De son côté, la RAM, au centre des convoitises, conduit régulièrement des appels d’offres suivant des procédures valables aussi bien à Rabat, à Toulouse qu’à Seattle. Des consultations contrôlées par les administrateurs de la compagnie, suivies à la loupe par les départements des Finances, validées par l’Equipement et des Transports, vérifiées par les Finances, accompagnées par les notes et les analyses d’expert et visées par les banques d’affaires. Rien de nouveau sur la terre. Il s’agit de processus accompagnant toute consultation internationale.
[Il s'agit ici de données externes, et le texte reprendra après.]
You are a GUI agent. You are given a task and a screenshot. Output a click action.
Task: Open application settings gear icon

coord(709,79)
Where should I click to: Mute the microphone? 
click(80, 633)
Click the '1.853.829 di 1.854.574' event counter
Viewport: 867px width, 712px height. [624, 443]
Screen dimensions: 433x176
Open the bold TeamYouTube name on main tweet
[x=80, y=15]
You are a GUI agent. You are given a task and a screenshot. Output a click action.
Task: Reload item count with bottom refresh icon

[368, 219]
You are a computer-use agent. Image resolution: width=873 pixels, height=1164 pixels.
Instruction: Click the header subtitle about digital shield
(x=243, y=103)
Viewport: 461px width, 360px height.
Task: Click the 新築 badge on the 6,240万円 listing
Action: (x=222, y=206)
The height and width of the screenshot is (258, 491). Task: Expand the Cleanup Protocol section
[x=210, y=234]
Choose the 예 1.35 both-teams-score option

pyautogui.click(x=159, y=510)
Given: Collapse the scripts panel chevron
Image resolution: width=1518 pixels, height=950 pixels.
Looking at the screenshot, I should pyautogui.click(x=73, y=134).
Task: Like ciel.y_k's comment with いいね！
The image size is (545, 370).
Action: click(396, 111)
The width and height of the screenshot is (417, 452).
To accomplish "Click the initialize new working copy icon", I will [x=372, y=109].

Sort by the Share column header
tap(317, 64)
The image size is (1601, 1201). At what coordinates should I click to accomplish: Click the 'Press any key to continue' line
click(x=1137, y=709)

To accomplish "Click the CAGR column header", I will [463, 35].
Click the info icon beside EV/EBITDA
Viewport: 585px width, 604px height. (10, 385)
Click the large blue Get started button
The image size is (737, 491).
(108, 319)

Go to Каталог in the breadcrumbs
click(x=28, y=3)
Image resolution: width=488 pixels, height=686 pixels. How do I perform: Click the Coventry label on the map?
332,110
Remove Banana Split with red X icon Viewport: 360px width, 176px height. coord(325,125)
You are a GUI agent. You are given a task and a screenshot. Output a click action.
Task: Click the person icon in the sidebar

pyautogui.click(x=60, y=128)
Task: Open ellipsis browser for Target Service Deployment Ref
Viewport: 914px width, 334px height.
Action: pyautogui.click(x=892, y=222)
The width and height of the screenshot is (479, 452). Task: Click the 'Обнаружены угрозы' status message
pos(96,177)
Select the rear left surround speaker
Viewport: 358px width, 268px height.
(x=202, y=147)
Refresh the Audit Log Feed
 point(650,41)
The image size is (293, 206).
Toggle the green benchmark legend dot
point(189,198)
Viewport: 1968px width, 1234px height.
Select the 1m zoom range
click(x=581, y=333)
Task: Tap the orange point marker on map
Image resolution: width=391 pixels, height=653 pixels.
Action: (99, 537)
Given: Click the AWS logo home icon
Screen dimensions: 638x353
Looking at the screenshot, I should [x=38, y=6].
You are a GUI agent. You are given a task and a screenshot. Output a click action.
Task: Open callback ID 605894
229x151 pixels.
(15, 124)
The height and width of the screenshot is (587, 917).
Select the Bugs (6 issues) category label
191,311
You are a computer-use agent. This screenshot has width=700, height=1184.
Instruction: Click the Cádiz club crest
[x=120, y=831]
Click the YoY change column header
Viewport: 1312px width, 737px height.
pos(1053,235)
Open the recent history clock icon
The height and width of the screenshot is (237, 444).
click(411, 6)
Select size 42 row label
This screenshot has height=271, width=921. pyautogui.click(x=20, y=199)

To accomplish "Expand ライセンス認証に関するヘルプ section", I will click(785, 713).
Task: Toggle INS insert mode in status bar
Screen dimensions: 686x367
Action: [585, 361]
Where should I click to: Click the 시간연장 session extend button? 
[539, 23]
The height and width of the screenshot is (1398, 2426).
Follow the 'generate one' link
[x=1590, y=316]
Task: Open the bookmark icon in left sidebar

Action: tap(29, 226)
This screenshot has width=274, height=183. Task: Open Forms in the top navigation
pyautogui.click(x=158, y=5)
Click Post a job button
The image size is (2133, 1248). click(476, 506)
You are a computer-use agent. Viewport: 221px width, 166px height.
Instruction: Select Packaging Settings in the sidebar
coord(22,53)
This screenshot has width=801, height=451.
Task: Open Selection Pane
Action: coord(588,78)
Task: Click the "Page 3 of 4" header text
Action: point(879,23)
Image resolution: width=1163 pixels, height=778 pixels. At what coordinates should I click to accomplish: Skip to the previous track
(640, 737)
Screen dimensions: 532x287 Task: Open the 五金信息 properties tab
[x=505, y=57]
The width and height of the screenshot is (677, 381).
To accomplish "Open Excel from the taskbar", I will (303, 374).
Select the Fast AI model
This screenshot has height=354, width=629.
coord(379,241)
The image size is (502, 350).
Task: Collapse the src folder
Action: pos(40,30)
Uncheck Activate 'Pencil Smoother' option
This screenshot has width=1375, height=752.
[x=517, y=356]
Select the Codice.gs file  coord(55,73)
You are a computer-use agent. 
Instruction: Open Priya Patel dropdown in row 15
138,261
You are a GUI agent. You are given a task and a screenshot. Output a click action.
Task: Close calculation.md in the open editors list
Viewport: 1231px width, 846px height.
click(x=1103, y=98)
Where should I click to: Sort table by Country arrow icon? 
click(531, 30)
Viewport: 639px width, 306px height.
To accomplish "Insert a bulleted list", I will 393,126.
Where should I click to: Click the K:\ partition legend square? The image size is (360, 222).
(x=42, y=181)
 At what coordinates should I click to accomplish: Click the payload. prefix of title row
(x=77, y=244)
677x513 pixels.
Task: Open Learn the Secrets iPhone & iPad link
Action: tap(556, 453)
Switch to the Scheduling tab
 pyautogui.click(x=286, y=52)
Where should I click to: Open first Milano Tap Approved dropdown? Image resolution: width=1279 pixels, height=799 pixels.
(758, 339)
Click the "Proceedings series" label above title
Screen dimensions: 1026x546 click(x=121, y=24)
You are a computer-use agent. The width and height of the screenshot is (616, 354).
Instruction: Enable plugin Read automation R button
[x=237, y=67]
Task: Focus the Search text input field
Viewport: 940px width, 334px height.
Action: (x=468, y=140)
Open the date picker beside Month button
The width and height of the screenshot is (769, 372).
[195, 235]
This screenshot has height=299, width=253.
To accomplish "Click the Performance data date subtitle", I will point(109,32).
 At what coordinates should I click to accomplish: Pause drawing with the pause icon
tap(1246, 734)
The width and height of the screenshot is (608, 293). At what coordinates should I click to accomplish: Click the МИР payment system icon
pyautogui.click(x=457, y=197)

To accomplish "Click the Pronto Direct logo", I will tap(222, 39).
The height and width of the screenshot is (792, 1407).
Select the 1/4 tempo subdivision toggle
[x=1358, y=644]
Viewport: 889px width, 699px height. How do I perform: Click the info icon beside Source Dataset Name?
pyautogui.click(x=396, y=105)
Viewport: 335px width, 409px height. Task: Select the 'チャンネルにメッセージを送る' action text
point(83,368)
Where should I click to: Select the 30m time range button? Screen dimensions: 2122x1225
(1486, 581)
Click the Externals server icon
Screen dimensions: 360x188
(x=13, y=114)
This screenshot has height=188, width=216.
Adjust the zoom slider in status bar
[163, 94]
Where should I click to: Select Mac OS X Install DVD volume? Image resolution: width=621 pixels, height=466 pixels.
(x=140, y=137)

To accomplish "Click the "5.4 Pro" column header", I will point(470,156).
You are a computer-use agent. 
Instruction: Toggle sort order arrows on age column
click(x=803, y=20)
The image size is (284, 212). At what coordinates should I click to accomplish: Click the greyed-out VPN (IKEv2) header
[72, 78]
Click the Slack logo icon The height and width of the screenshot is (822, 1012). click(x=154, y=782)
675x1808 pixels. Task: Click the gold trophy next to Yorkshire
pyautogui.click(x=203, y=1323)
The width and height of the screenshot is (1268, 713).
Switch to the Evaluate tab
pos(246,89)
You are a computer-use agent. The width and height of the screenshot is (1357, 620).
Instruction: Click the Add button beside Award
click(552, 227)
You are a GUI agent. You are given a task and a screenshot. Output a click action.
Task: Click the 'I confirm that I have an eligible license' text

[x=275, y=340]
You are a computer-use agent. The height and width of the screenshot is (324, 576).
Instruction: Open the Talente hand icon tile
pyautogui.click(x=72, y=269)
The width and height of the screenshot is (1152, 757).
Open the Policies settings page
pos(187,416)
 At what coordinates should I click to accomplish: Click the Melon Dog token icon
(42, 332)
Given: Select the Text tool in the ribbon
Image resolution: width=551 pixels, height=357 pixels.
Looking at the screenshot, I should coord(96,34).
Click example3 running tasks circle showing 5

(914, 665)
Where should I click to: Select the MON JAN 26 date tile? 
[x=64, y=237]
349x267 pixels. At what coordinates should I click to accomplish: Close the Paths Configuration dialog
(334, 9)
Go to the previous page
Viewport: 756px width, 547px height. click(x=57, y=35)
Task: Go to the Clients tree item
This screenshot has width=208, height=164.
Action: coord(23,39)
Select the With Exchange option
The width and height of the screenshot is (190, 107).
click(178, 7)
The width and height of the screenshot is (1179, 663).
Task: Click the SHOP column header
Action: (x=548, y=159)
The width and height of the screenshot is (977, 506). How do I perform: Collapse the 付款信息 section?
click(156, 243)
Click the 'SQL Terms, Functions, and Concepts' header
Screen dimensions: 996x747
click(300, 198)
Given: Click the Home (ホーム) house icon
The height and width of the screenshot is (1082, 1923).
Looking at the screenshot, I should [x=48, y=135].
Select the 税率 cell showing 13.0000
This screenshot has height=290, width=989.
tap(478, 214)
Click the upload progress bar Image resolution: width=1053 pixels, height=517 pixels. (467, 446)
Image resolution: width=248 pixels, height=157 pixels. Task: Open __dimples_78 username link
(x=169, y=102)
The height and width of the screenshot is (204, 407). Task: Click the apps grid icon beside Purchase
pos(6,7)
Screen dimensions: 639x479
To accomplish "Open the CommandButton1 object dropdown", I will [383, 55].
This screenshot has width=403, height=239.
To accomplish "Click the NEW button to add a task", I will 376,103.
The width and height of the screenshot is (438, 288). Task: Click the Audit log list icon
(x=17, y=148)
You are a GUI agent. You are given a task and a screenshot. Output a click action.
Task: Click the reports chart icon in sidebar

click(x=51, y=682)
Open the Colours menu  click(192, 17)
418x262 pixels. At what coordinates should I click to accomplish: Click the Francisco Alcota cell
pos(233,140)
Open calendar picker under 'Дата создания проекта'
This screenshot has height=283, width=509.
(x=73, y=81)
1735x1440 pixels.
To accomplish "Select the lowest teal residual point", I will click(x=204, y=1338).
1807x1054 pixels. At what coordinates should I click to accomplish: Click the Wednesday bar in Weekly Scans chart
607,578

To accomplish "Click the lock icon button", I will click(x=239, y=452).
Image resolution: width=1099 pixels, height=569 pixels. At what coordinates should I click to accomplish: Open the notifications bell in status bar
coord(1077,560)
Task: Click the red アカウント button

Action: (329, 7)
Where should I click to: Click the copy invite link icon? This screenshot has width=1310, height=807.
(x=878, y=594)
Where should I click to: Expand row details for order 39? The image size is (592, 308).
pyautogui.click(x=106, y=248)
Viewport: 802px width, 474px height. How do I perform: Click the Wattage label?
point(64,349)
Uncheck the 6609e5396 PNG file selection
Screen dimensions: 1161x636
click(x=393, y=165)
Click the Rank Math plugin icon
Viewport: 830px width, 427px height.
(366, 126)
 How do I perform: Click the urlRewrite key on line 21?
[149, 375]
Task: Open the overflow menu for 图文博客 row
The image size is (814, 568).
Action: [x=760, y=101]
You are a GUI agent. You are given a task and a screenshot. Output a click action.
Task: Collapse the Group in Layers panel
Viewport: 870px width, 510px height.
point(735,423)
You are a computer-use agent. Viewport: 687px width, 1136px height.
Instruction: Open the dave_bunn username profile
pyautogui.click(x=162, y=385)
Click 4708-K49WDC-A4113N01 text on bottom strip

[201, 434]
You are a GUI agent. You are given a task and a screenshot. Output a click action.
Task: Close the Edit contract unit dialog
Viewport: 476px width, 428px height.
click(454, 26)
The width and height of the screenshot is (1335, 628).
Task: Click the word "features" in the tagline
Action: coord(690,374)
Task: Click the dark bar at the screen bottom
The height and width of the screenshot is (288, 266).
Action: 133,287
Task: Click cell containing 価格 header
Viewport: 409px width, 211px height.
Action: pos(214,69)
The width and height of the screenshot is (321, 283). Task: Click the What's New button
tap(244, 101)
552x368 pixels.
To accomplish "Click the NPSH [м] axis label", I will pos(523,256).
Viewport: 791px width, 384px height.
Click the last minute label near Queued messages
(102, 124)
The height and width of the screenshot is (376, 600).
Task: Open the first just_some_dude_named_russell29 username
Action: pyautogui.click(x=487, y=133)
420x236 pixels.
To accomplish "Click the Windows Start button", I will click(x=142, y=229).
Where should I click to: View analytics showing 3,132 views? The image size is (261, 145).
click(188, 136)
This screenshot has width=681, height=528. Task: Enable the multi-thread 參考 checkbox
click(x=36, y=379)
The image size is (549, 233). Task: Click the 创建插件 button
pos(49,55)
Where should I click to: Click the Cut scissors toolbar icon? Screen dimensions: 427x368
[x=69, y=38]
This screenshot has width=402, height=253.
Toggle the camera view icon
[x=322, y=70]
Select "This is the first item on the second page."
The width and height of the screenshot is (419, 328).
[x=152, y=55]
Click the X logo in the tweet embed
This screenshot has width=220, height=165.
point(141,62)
Dans le dernier appel d’offres, objet du mécontentement de la compagnie européenne, les mêmes procédures ont été reconduites. Un remake de l’opération de l’an 2000 dirait-on. Sauf que pour celle-ci, Airbus emmène dans ses bagages un bel avion mais à l’état de prototype, un appareil  révolutionnaire, mais dont le plan de vol reste à définir, un prince des nuées mais qui n’a pas encore trouvé suffisamment de commandes… Bien malade serait celui qui en devinerait le prix, les coûts d’exploitation, la date de commercialisation. Cela fait trop d’incertitudes face au Dream liner de Boeing, déjà sur pied et assuré de fêter son premier vol courant 2008 grâce à un carnet de commandes qui explose. Et c’est tout le malheur d’Airbus dans cette histoire.
En bon professionnel, David Dufrenois sait mieux que quiconque, qu’on ne peut pas concourir sur la base d’un prototype. Habitué à de telles opérations, ce brillant commercial sait qu’en matière d’appel d’offres, fixer une date est l’un des premiers gages de transparence. D’aucuns, toujours alertes, n’ont pas manqué de déceler dans le comportement de ce bouillonnant commercial les  relents d’un certain colonialisme. En matière d’achat d’avions, le lobbying et la proximité sont  de beaux atouts. Mais à condition de présenter d’abord une offre commerciale. Et c’est tout ce que Airbus a oublié de faire. Ce faisant, ce dernier n’a pas pris de l’altitude.